Online Shopping: A Guide for Managers

How Daniel Kahneman’s Theory of Risk helps us understand Online Shopping: A Guide for Managers

An analysis of Prospect Theory: The Impact of negative word of mouth on purchase Intention in online shopping.

Digital media has fundamentally transformed consumer behavior. The advent of online shopping, accelerated by the necessities of the COVID pandemic, shifted business attention to creating seamless omnichannel strategies. As many thought leaders in both business and tech have declared over the past 15 years: Omnichannel is the future. Yet, in many ways, online shopping environments remain ambiguous in nature, leaving many opportunities for improvement of omnichannel strategies. As one writer in Forbes declares in a 2019 article, “Omnichannel is Dead. The Future is Harmonized Retail,” being ever present is not enough today, retailers must work to provide stellar consumer experiences that consider various touchpoints in the consumer journey and cater to “the right consumers where it really matters, in remarkable ways” (Dennis 2019, Forbes). These touchpoints include various electronic streams of word of mouth — with Nielsen’s 2021 “Trust in Advertising” report suggesting:

word of mouth from people consumers know is the most trusted channel for consumers at 89%, followed by brand websites at 84% and TV at 78% (Bowler 2021).
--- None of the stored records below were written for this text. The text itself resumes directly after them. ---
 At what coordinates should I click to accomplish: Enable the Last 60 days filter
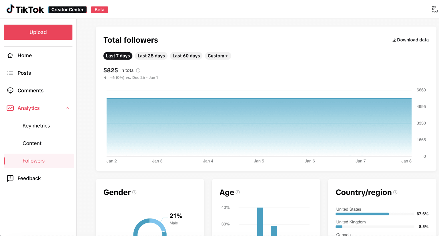click(x=186, y=56)
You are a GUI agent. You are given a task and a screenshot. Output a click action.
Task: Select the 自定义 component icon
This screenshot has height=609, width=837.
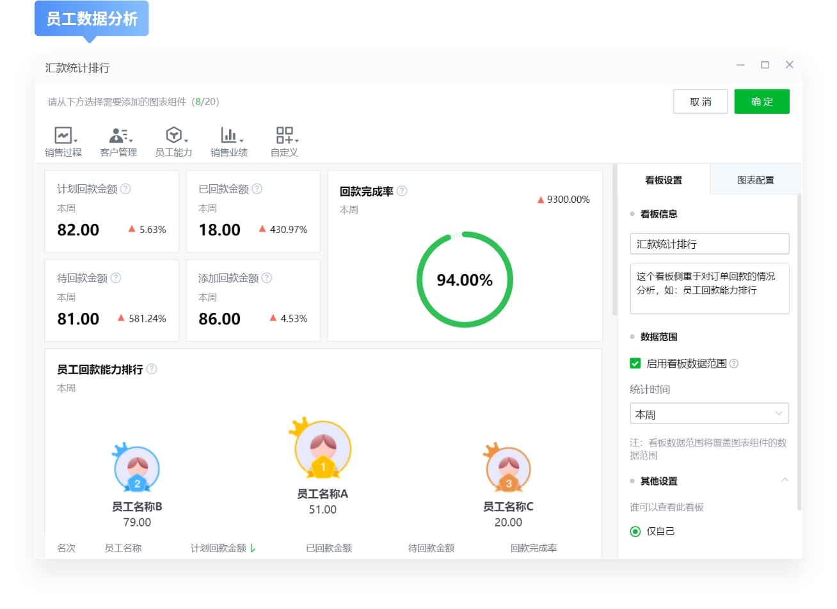click(283, 135)
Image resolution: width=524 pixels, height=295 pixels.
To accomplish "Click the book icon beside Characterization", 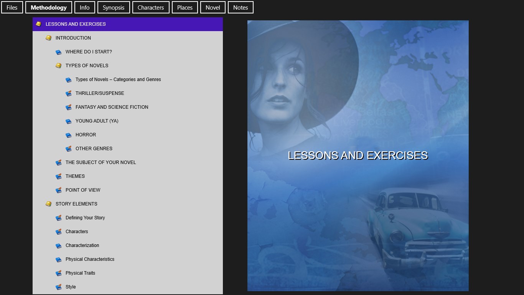I will (58, 246).
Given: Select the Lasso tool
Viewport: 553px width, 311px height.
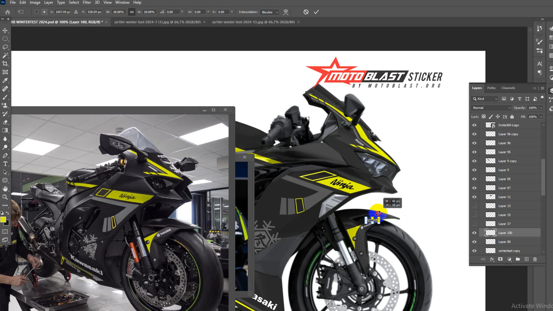Looking at the screenshot, I should click(x=5, y=47).
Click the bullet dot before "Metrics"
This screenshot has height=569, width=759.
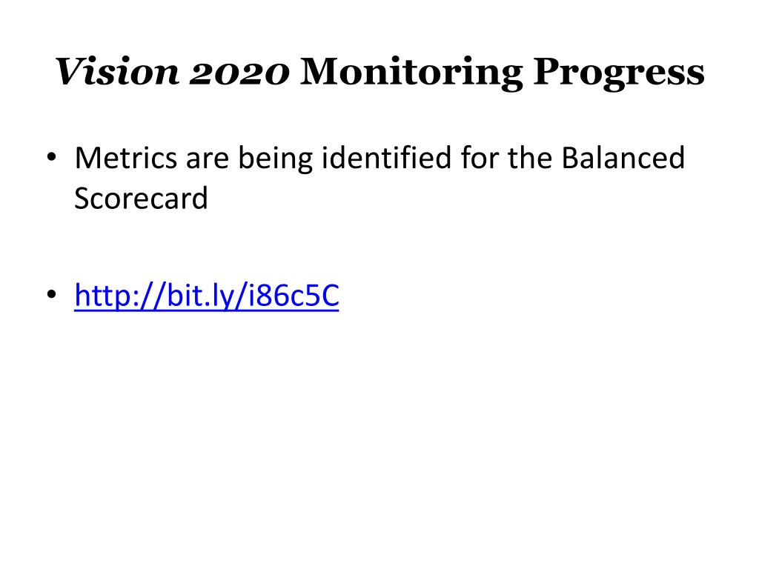(51, 157)
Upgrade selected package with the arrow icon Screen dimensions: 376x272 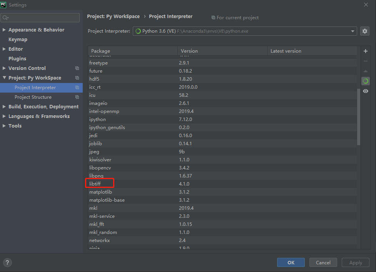pyautogui.click(x=365, y=71)
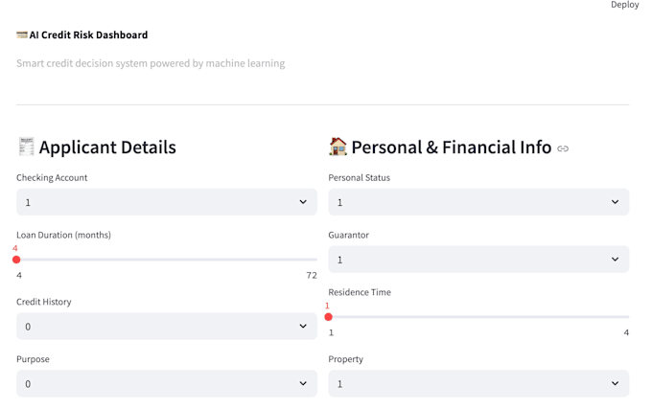Open the Checking Account select box
Screen dimensions: 652x409
point(167,202)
Additionally, millennials hold the highest trust in opinions shared online (Nielsen 2015). Similarly, Prasad et al. (2019) suggest social media and electronic word of mouth (eWOM) play a large role in Generation Y’s purchasing behavior. Overall, NielsenIQ reported the distruption in online shopping increasing by 325% in 2020 with 67% of consumers in 2021 planning to continue to continue purchasing online (Llamas 2021). Furthermore, Nielsen warns that those failing to improve will be left behind in the next phase of global ecommerce maturation (Llamas 2021).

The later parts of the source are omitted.